The crew behind Black Kingdom ransomware is exploiting a known vulnerability in Pulse Secure VPN software to gain access to corporate networks, researchers from REDTEAM.PL have found.
The experts have detailed tactics, techniques, and procedures (TTPs) used by the threat actor in the recent blog post. According to the report, the gang is exploiting CVE-2019-11510, a critical vulnerability that impacts earlier versions of Pulse Secure VPN. The flaw allows an unauthenticated remote attacker to read arbitrary files by sending a specially crafted URI. Although this vulnerability was patched in April last year, many companies still have not updated their software despite numerous reports about CVE-2019-11510 being exploited in the wild.
According to REDTEAM.PL’s analysis, once attackers gain initial access to a company’s infrastructure using CVE-2019-11510, they establish persistence by impersonating a legitimate scheduled task for Google Chrome (GoogleUpdateTaskMachineUSA - Black Kingdom task).

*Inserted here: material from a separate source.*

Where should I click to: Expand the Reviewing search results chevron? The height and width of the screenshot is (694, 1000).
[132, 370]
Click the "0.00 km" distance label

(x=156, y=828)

This task executes a PowerShell code that downloads a script named “reverse.ps1,” which is likely used to open the reverse shell on a haсked host.
The researchers said the attack were launched from the IP address (126.96.36.199), which is managed by Choopa, a web hosting that provides virtual private servers (VPS) and is known for being used by malicious actors to host their malicious software.
The IP address resolves to three domains, one of which is connected to servers in the US and Italy hosting Android malware and cryptocurrency mining tools.